L'examen histologique (PHOTO 3) porte sur trois plans de coupe de la masse bourgeonnante. Son analyse révèle que la lésion est une tumeur très infiltrante, constituée par une prolifération cordonnale de cellules épithéliales qui présentent une différenciation épidermoïde (ponts épineux, formation de perles cornées), entraînant une forte stroma-réaction fibreuse. L'index mitotique est élevé. La lésion observée est donc un carcinome épidermoïde (ou épithélioma spinocellulaire).

Cinquième étape : comparaison avec les données de la bibliographie

Chez les ovins (comme chez le cheval et chez la plupart des espèces de rente), les carcinomes épidermoïdes apparaissent surtout sur des zones glabres et non pigmentées : région périnéale, paupières, oreilles, museau, membrane nictitante, mamelles, etc. Ces tumeurs sont favorisées par l'exposition des animaux aux radiations UV (actinocancers), notamment après la tonte (moutons) [2].
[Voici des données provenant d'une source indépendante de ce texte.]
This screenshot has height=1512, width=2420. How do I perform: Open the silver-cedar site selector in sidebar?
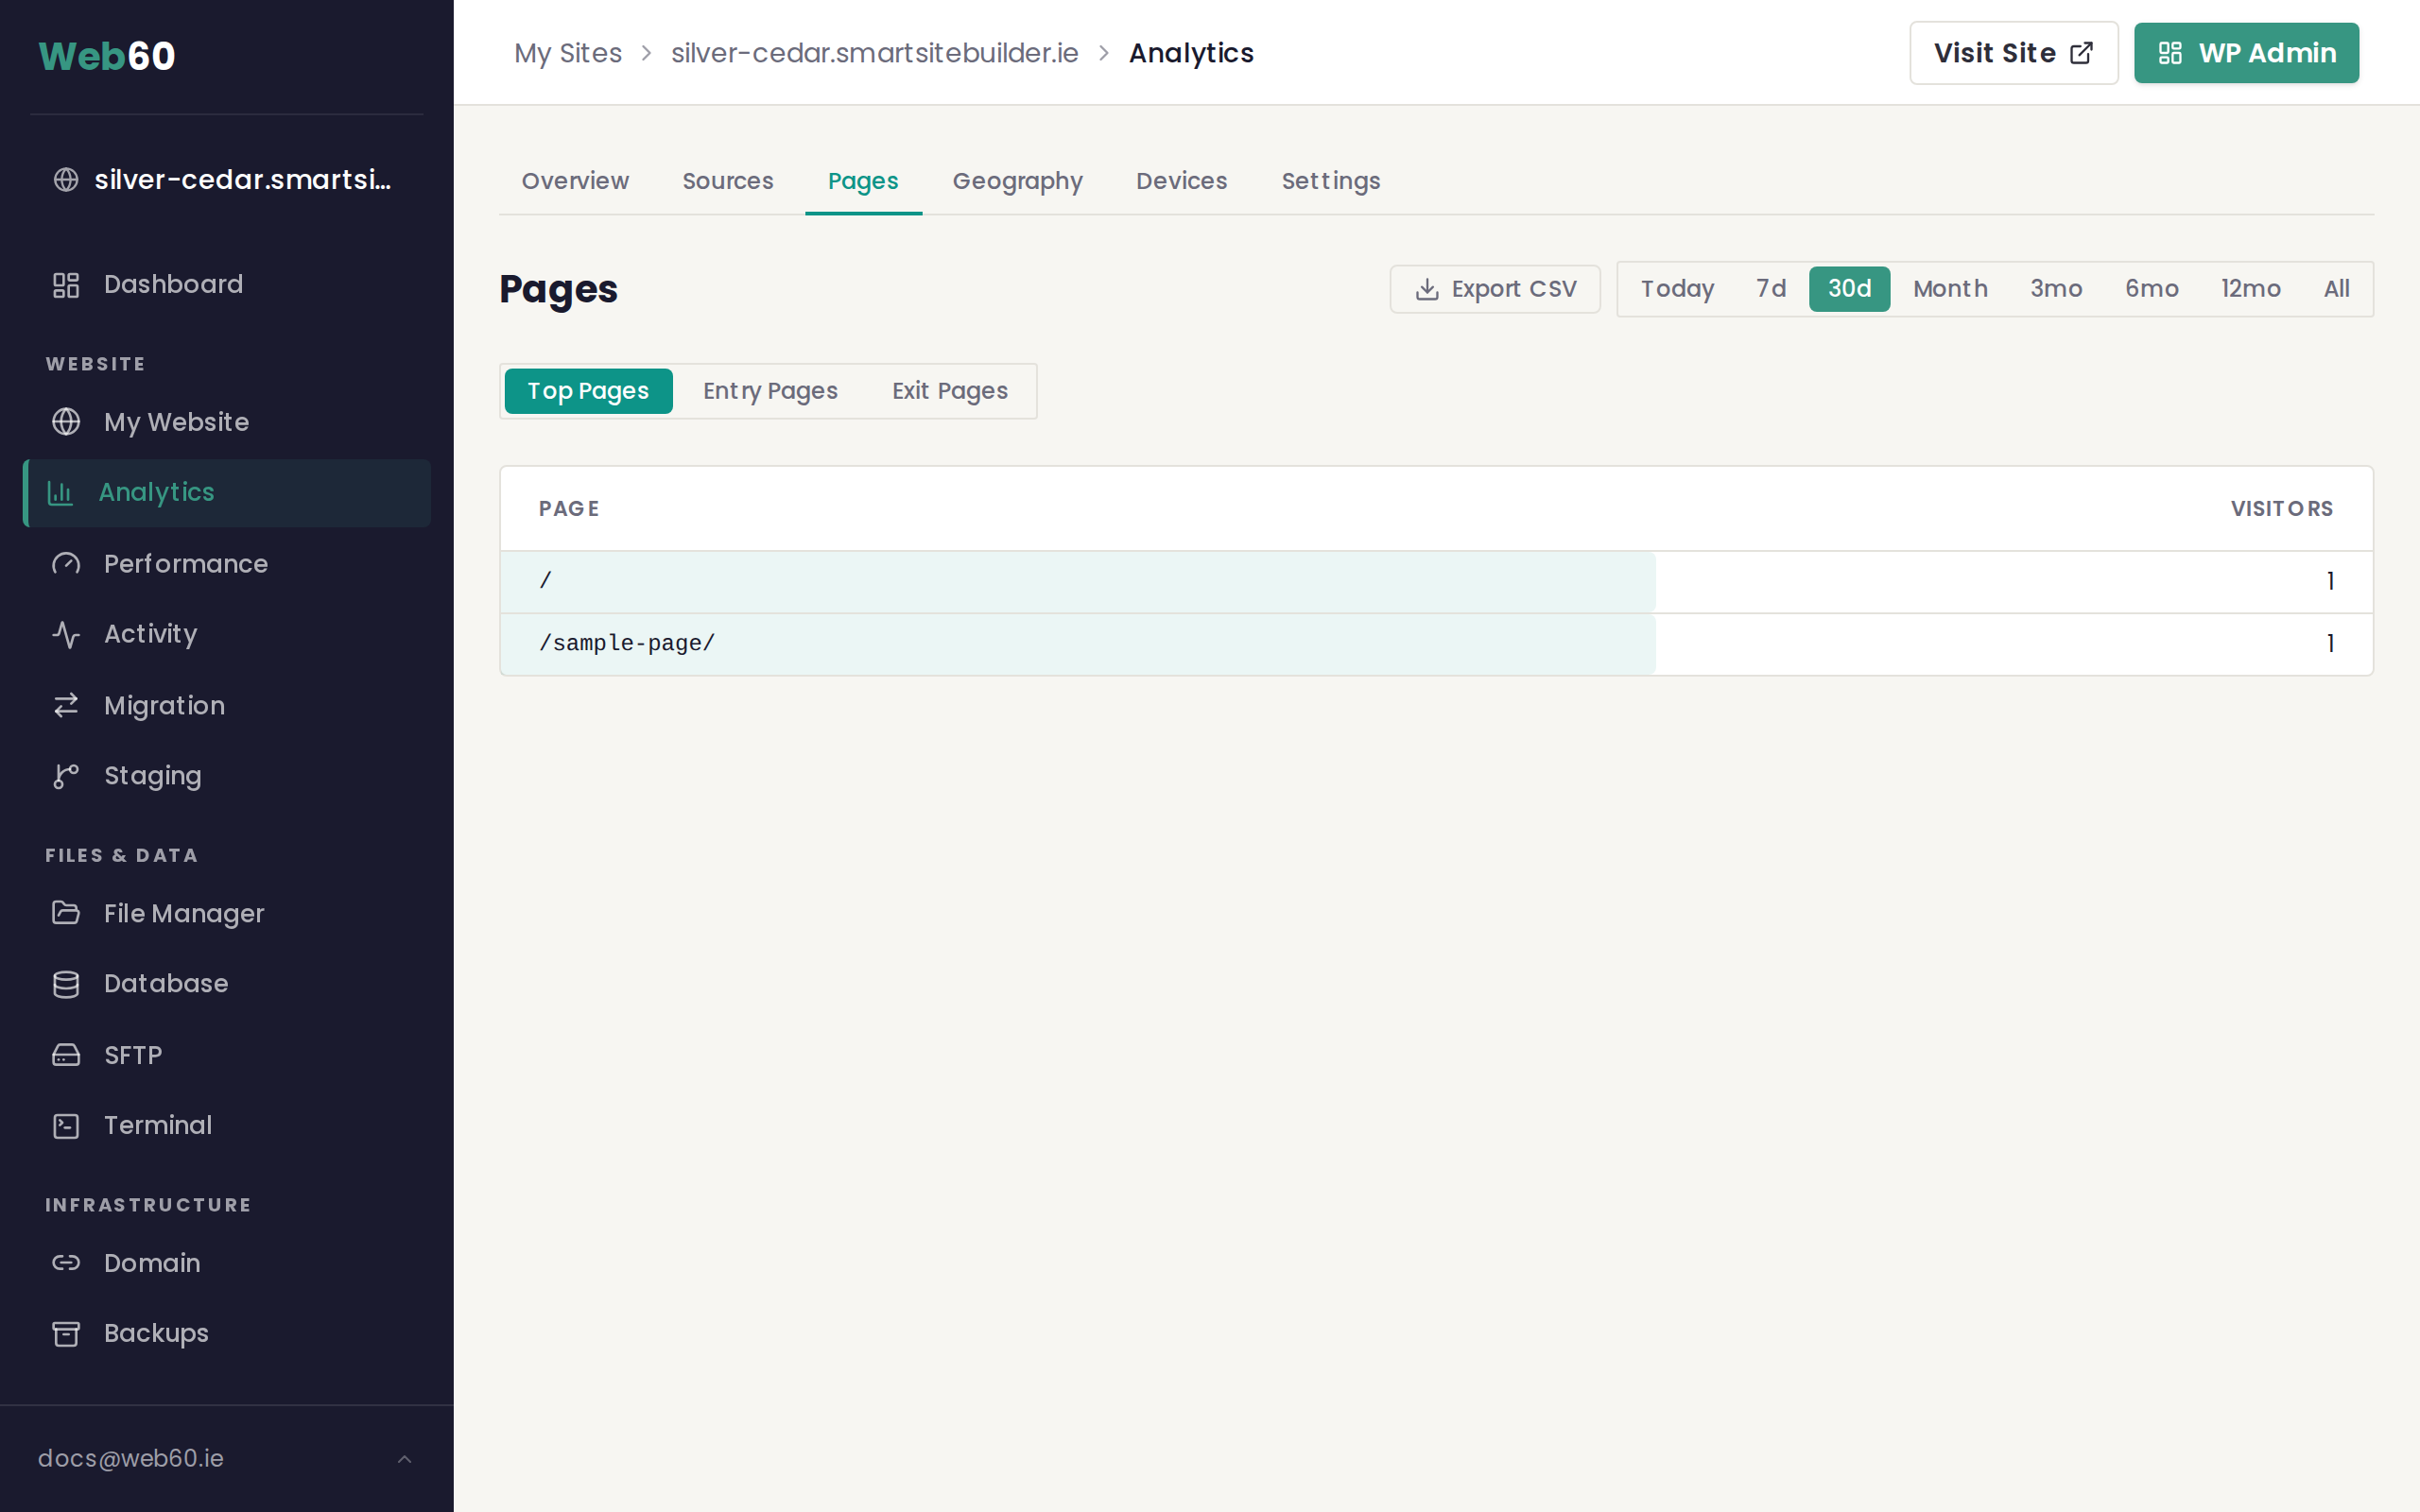[x=226, y=180]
Leur croissance est généralement lente (de un à deux ans) et se complique fréquemment de surinfections bactériennes ou de myiases. Les adultes sont les plus souvent atteints, et la plupart des cas sont enregistrés en été et à l’automne [3].

Une étude, menée en Australie à partir des données d’abattoir, montre que la prévalence des carcinomes épidermoïdes dans la région périnéale est de 0,08 % chez les ovins adultes à l’abattoir. Ces tumeurs atteignent en premier lieu la vulve, puis la queue, et enfin l’anus [1, 6].

La localisation de la lésion dans la région interscapulaire dans le cas présenté ici est originale et pourrait être d’origine traumatique, associée à la blessure survenue chez l’animal encore jeune (qui s’était coincé la tête sous l’abreuvoir).

Des carcinomes cutanés peuvent se développer dans les régions du corps en lainées, comme chez le Mérinos, avec une prédisposition génétique [4].

Sixième étape : traitement et pronostic

Selon les données de la bibliographie, le traitement par exérèse chirurgicale d’un carcinome épidermoïde (ou épithélioma spinocellulaire) donne des résultats satisfaisants s’il est entrepris lors des premiers stades de développement de la tumeur. En cas d’intervention tardive, des récidives sont notées [5].

Dans le cas exposé dans cet article, après un parage chirurgical de la masse, une récidive rapide de la tumeur est survenue : elle a retrouvé son volume initial trois jours après le parage. En outre, les métastases sont fréquentes lors de carcinome, ce qui assombrit le pronostic [4].

PHOTO 1. Aspect clinique de la masse interscapulaire ulcérée. Elle n’est pas située sur une zone glabre.

PHOTO 2. La masse présente un caractère infiltrant. La peau montre un épaississement et un aspect cartonné sur ses marges.

PHOTO 3. Épithélioma spinocellulaire interscapulaire (coloration HE) : tumeur infiltrante composée de cordons de grandes cellules épithéliales polygonales, unies par des ponts épineux, formant des perles cornées et suscitant une forte stroma-réaction fibreuse.